Little girls playing laptop

A quality preschool is expensive, but extremely beneficial to a child. Unfortunately, even with the government paying for a set number of preschool hours every week, many families find themselves unable to take advantage of the program or simply preferring to offer their child preschool instruction at home. If this is the case in your home, creating a preschool in your home is a very viable option.

Preschool Curriculum

You can immediately distinguish a quality preschool from a poor preschool, or a childcare center disguised as a preschool, by asking about curriculum. A preschool has curriculum just as a primary school would. These are the areas that will be covered during the year and the formal curriculum is arranged according to subjects, developmental areas and skill building.
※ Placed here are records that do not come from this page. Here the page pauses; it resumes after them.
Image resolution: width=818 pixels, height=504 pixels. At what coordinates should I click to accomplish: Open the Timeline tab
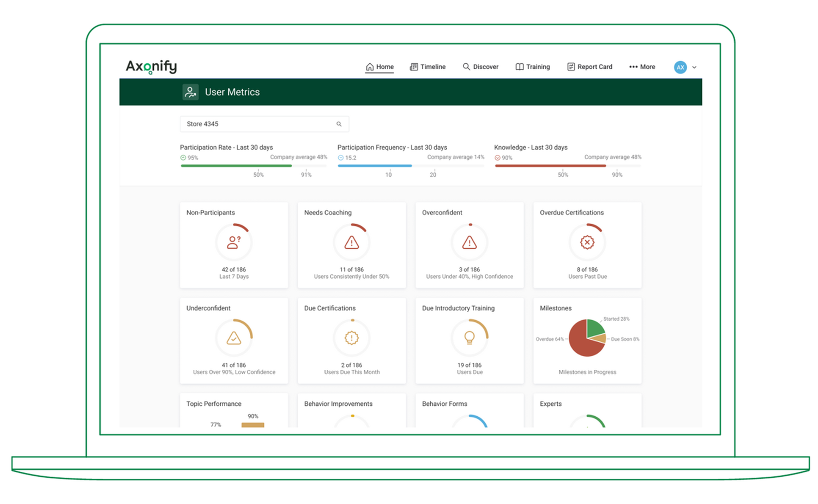pyautogui.click(x=428, y=67)
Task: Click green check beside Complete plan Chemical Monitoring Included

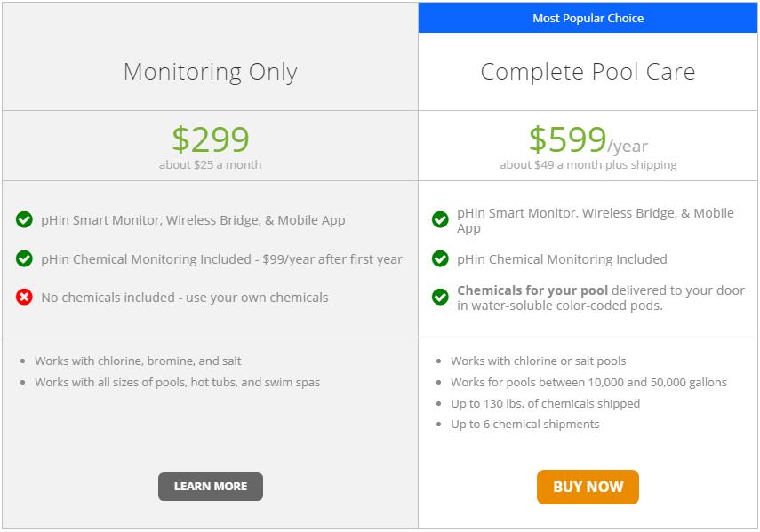Action: click(440, 259)
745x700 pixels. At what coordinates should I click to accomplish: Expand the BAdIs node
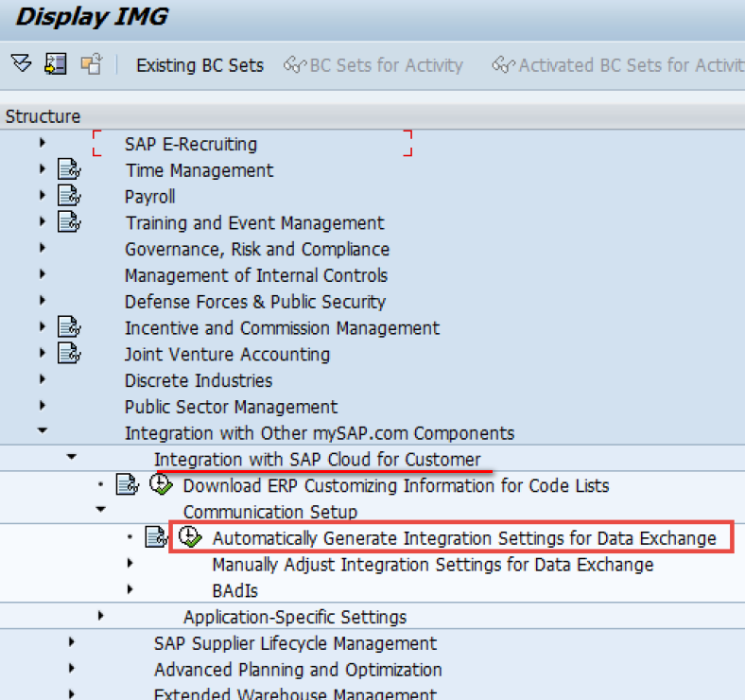click(x=130, y=589)
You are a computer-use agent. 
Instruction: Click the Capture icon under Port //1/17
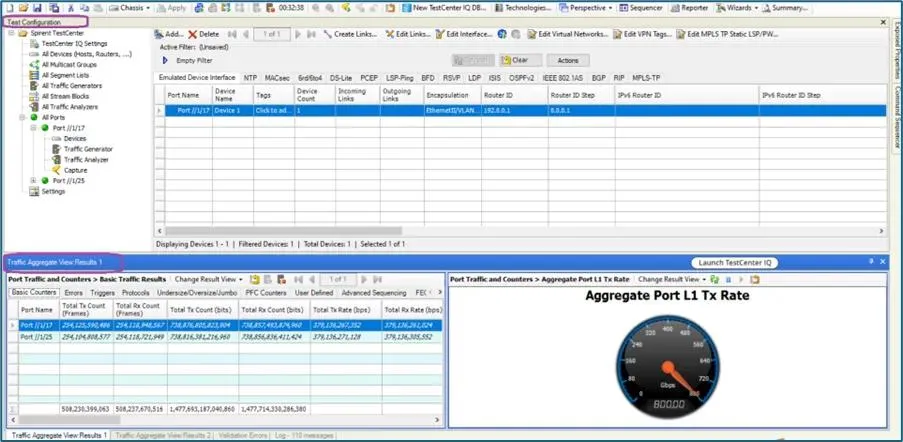(x=55, y=170)
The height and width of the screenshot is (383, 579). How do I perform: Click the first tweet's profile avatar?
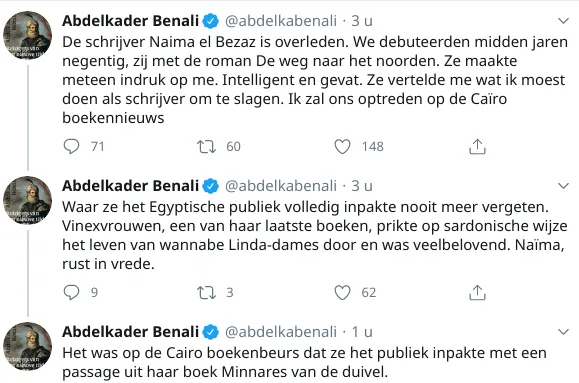click(27, 35)
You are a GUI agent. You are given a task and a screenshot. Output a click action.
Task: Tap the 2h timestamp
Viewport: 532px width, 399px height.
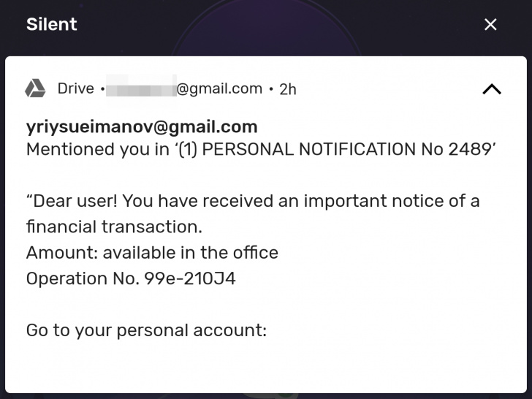[x=288, y=90]

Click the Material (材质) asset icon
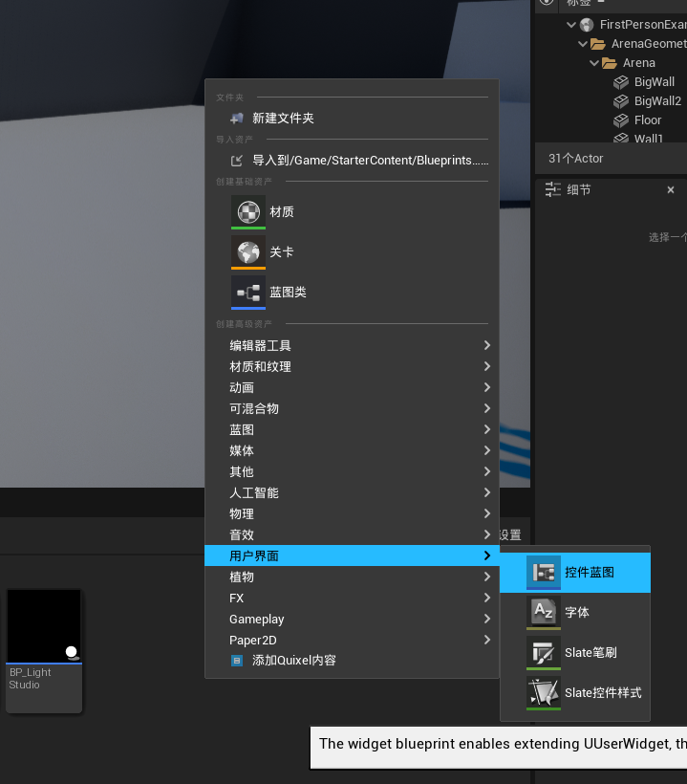pyautogui.click(x=247, y=211)
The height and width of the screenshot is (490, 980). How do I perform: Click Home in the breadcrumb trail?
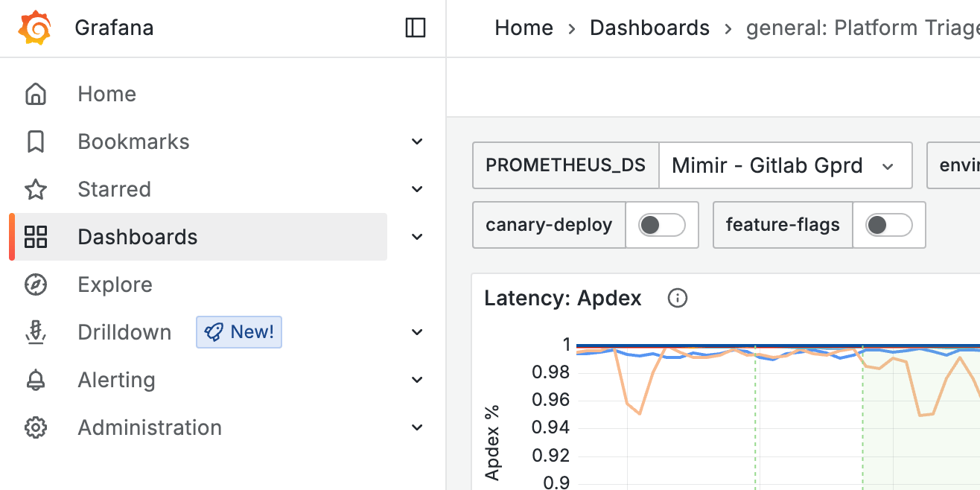524,28
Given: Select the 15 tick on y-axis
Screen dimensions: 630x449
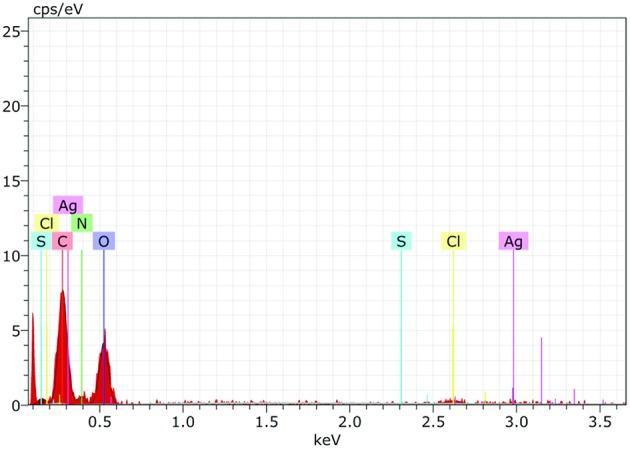Looking at the screenshot, I should [13, 181].
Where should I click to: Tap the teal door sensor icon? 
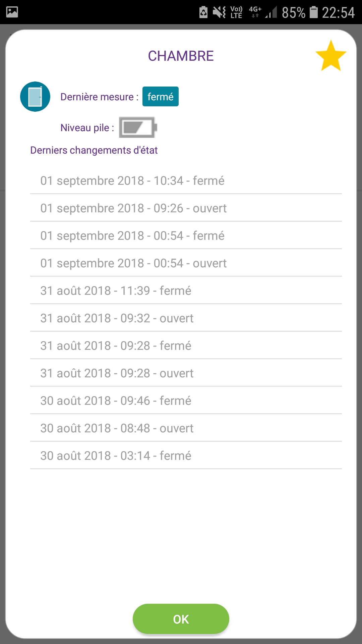pyautogui.click(x=35, y=97)
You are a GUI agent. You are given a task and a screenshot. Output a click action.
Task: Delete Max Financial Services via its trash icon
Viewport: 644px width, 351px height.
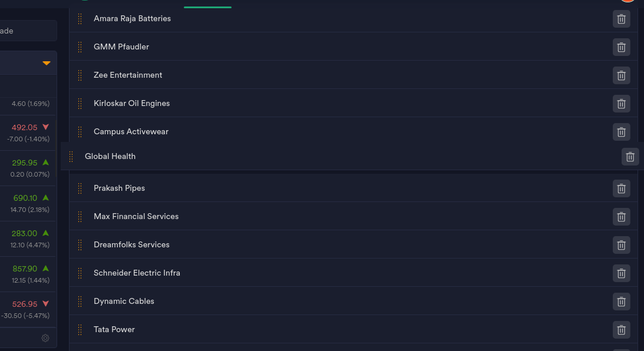tap(621, 217)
To establish a mini-preschool in your own home, you’ll want to obtain the same standard of curriculum used in the higher quality programs. You can buy curriculum packets and books with various pages of coloring and assignments at teacher supply stores. You might also gather books to give you ideas regarding art and science projects as these are large portions of many preschool classes as well.

Preschool Basics

A child goes to preschool for many reasons, not all of which are academic. In preschool, your child will learn skills including:

  • Time and calendars
  • Colors and shapes
  • Letters and Numbers
  • Basic phonics
  • Writing skills
  • Reading skills
  • Numbers concepts
  • Science awareness and concepts
  • Social awareness
  • Orderly conduct
  • Systematic behavior
  • Peer interaction

These are taught throughout the weeks and months and at the end of preschool, most children can recognize letters and sounds and some are even reading on their own.

Academic areas will be covered in a curriculum. Worksheets you can remove from workbooks will give you a good idea how to teach writing skills and math basics. Science labs and observations will entertain your child and help make him aware of the world around him, and working in your community can also help him learn social awareness.

The areas you’ll be challenged to replicate at home are the classroom procedures and peer interaction. Learning to function in a classroom is a very big part of preschool. Sitting on the rug for story time and then moving from center to center is very much a real fundamental. Walking in line and waiting for a turn at the water fountain can be a huge lesson to learn as well.


The largest lesson learned for preschoolers is how to interact and work with peers. Toddlers enjoy playing in the company of other children, but preschoolers thrive on it. They love to interact together and create imaginary situations. They must also learn to share and to handle themselves appropriately when frustrated or excited in a classroom. Teaching your child at home does not leave much room for social interaction of this sort. You can work with other parents to establish a formal playgroup that might help with some aspects of socialization, but until your child is in a formal classroom, it’s likely he won’t have a full opportunity to develop these critical skills.